Only once in 2008 did Mr Yar’Adua host a meeting of the PDP National Caucus at the Shehu Yar’Adua Centre in the Central Business District of Abuja.
Meetings of the national caucus comprising senior members of the party were held ahead of those of NEC and National Conventions. Buhari, on his part, had hosted meetings of APC leaders on a few occasions in the Banquet Hall, just as he had attended both NEC and National Caucus meetings at the party’s headquarters in the Wuse II District of the federal capital.
It is not clear how the president arrived at the decision to host a partisan meeting in the chamber.
However, what is certain is that shortly before the meeting, the police had sealed off the APC secretariat apparently to stop the aggrieved members of the dissolved NWC from gaining entry.
It was the second time in one week that the police would do so.
Angered by the development, the PDP said the president violated his oath of office by using government facilities and resources to conduct party affairs.
The main opposition party accused the president of desecrating the sanctity of the nation’s seat of power.
“Our party describes this action of Mr President in using public facilities and resources for APC’s National Executive Committee (NEC) meeting, as the height of corruption as well as desecration of the sanctity of the seat of power and our national values,” PDP spokesperson, Kola Ologbondiyan, said.
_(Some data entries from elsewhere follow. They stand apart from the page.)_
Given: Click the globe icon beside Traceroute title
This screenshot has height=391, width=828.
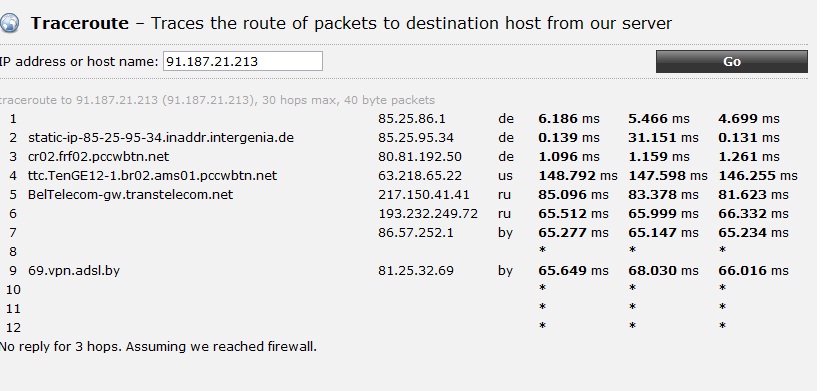Looking at the screenshot, I should (x=9, y=23).
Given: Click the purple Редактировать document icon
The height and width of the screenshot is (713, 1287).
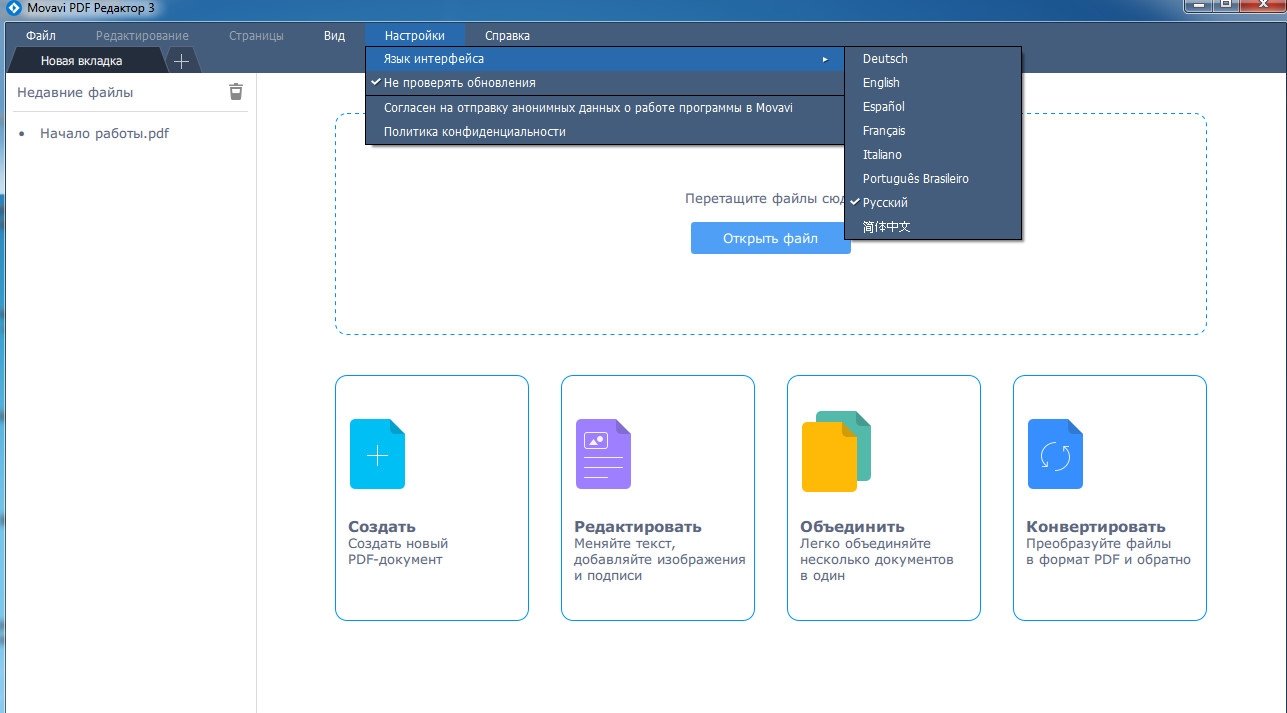Looking at the screenshot, I should (603, 454).
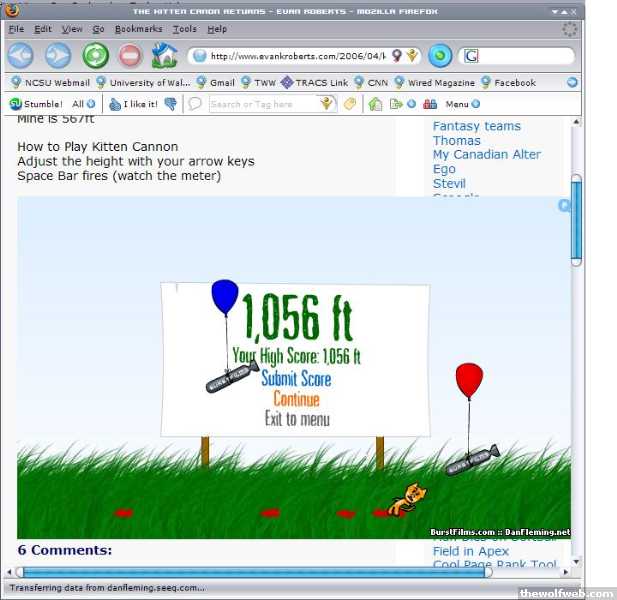
Task: Open the 'Fantasy teams' sidebar link
Action: [476, 126]
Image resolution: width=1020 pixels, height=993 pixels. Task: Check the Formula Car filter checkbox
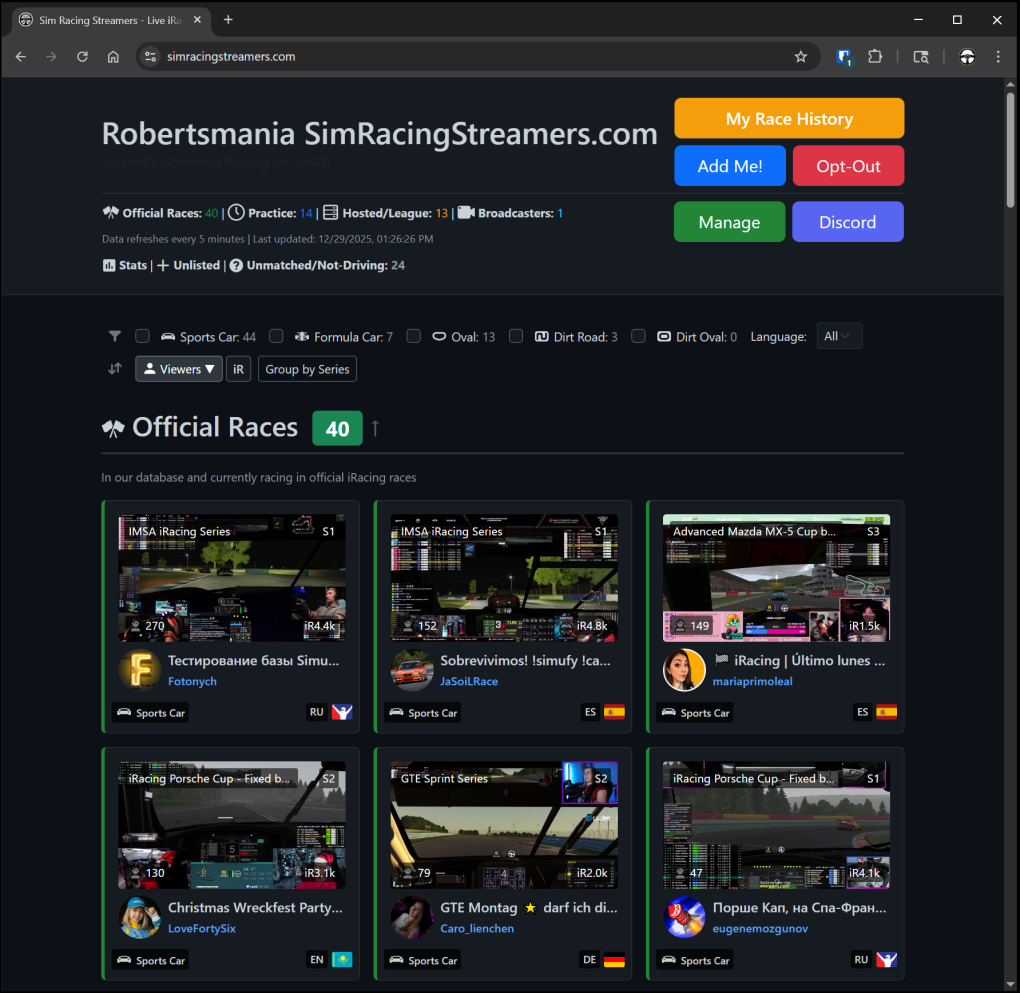point(276,337)
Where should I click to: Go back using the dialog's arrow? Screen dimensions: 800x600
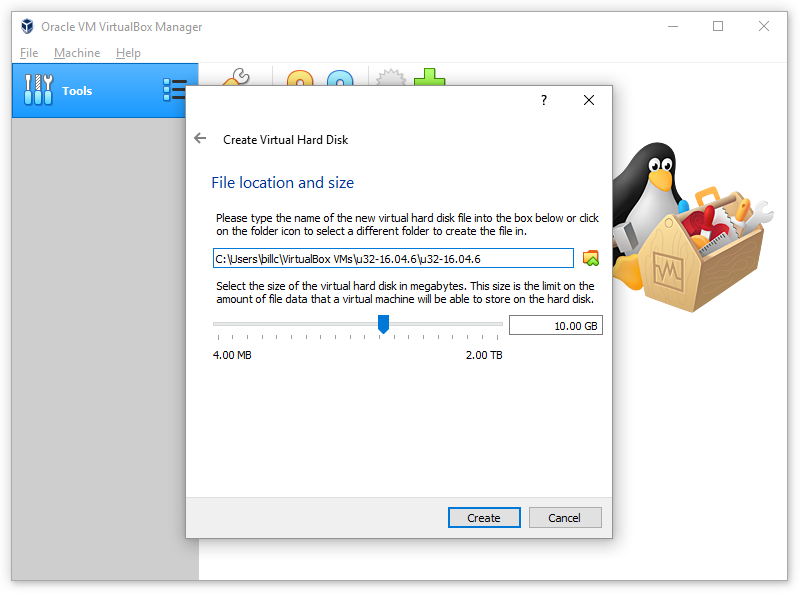pyautogui.click(x=200, y=139)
“Never in the history of our nation has governance been so devalued to the extent of using the hallowed chamber of the highest executive body in the country, where high-level executive decisions are taken, for an illegal, wrongly constituted and Nicodemus meeting of a political party.”
The PDP also criticised Malami for desecrating the 1999 Constitution (as amended) “by functioning as a notary public to a political party, in total disregard for his oath of office, the code of conduct prohibitions under the 5th Schedule and extant public service rules.”
According to the online news medium Femi Adesina and Garba Shehu, media aides to the president, could not be reached to comment on this story.